Some 40 Windows applications are affected by a critical vulnerability that can allow attackers to execute malicious code remotely and infect the computers with malware, says HD Moore, CSO at Rapid7 and creator of Metasploit.
He hinted at the existence of the flaw on Twitter, saying “The cat is out of the bag, this issue affects about 40 different apps, including the Windows shell,” and linking to a advisory by security firm Acros.
The advisory in question concerns a dynamic link library loading flaw in Apple iTunes for Windows, which allows a remote attacker to “plant a malicious DLL with a specific name on a network share and get the user to open a media file from this network location in iTunes – which should require minimal social engineering.”

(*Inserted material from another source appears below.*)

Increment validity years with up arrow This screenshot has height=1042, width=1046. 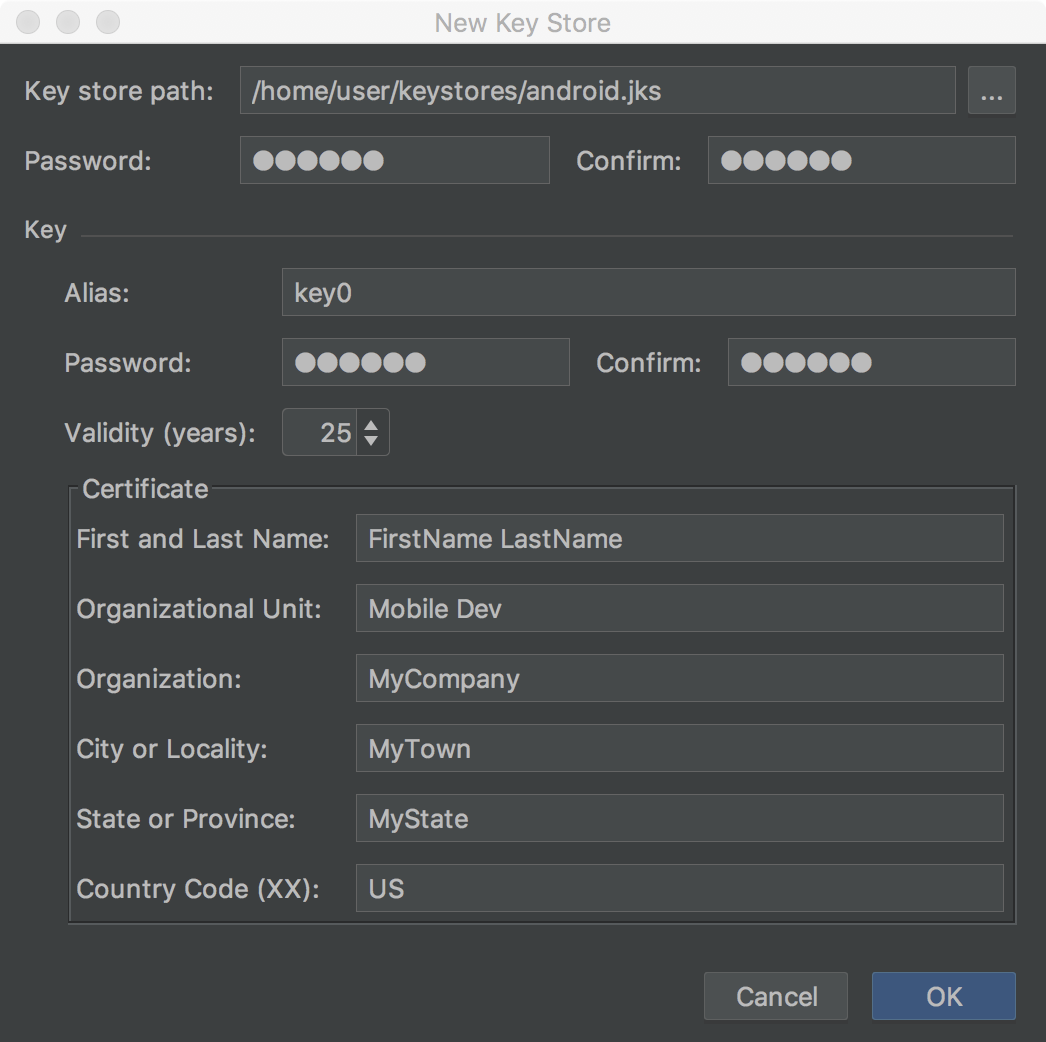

“Since Windows systems by default have the Web Client service running – which makes remote network shares accessible via WebDAV -, the malicious DLL can also be deployed from an Internet-based network share as long as the intermediate firewalls allow outbound HTTP traffic to the Internet,” say Acros researchers.
Moore did not specify which applications were affected, and offered but a few details about it.
“The vector is slightly different between applications, but the end result is an attacker-supplied .dll being loaded after the user opens a ‘safe’ file type from a network share [either on the local network or the Internet]. It is possible to force a user to open a file from the share, either through their Web browser or by abusing other applications, for example, Office documents with embedded content,” he revealed to ComputerWorld.
He also mentioned that more details will be revealed next week, and that they have already written an exploit module for Metasploit, but won’t be releasing it yet.
In the meantime, he advises users to block TCP ports 139 and 445 to block outbound SMB connections and to disable the Windows WebDAV client in order to block remote attacks. Still, the users will remain open to an attack within the network, but that is a lot less likely to happen.